Ujawniono, dlaczego Kaczyński zwlekał z decyzją w sprawie posła Pięty. Prezes PiS leczy nie tylko kolano

Adam Nowiński
Jak podaje "Gazeta Wyborcza", Jarosław Kaczyński nie mógł podjąć decyzji w sprawie posła PiS Stanisława Pięty, bo walczył z infekcją. Dlatego też nie przeszedł jeszcze operacji kolana. To po raz kolejny pokazuje jak bezradne jest Prawo i Sprawiedliwość bez swojego lidera.
Jarosław Kaczyński miał podobno ostatnio walczyć z infekcją kolana. Dlatego też miałaby przesunąć się jego operacja kolana i... decyzja w sprawie Pięty. Fot. Jakub Porzycki / Agencja Gazeta
Dlaczego tak późno zapadła jakakolwiek decyzja? Według ustaleń "Gazety Wyborczej" początkowy brak reakcji ze strony PiS był spowodowany tym, że Jarosław Kaczyński nie wydał polecenia, jakie stanowisko w tej sprawie ma zająć partia. Ma to związek z jego stanem zdrowia. Z nieoficjalnych informacji wynika, że planowana operacja kolana do dziś się nie odbyła, bo "wdało się zakażenie". Bez wyleczenia infekcji zabieg nie jest możliwy.

Przypomnijmy, że Kaczyński leży w szpitalu od początku maja. Niedługo minie miesiąc. Do opinii publicznej docierają sprzeczne informacje co do jego stanu zdrowia i leczenia, jakiemu jest poddawany.


Kaczyński od dłuższego czasu nie wypowiada się publicznie i nie ma żadnych jego zdjęć, a władze szpitala wprowadziły pełną blokadę informacji. Wiedzę na temat stanu zdrowia prezesa ma tylko wąskie grono zaufanych ludzi. Nawet ważni posłowie PiS nic nie wiedzą. Przekonują jednak, że w poniedziałek w szpitalu Kaczyński osobiście podpisał wniosek dyscyplinarny w sprawie Pięty. Na razie dalsze losy Pięty pozostają w zawieszeniu.

Sama afera spadła na PiS jak grom z jasnego nieba. Obrońcy moralności i ogniska domowego musieli zmierzyć się ze skandalem obyczajowym z posłem Stanisławem Piętą w roli głównej. Wszystko za sprawą wywiadu, jakiego udzieliła tabloidowi "Fakt" Izabela Pek – modelka i dziennikarka.

W pierwszych doniesieniach o romansie Stanisława Pięty pisano o tym, że polityk uwiódł "kobietę z prowincji" i że ma ona na imię Joanna.
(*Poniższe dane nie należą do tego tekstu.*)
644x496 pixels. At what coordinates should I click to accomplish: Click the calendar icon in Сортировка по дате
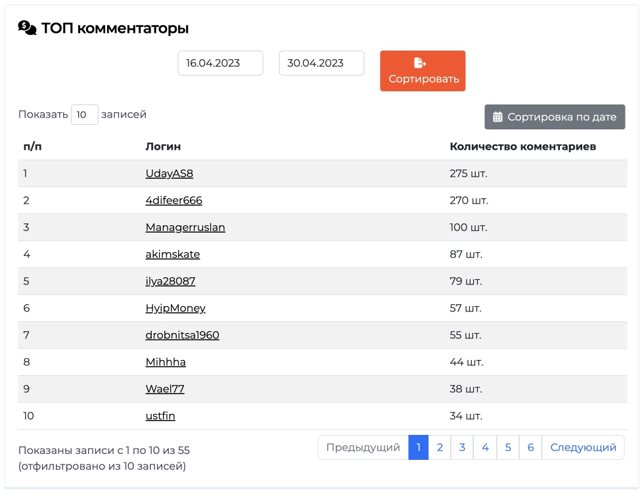pyautogui.click(x=497, y=117)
Szybko okazało się, że ani to Joanna, ani kobieta z prowincji. "Super Express" opublikował tekst, w którym poinformował, że chodzi o Izabelę Pek, osobę świetnie znaną w środowisku "dobrej zmiany".

Wydaje się, że początkowo politycy PiS nie umieli sobie z tym faktem poradzić. Partia Jarosława Kaczyńskiego przez długi czas nie mogła zająć stanowiska w sprawie afery związanej z posłem Stanisławem Piętą. Powtarzali, jak Jacek Sasin, że "nie lekceważą sprawy", zamiast wyciągnąć od razu konsekwencje.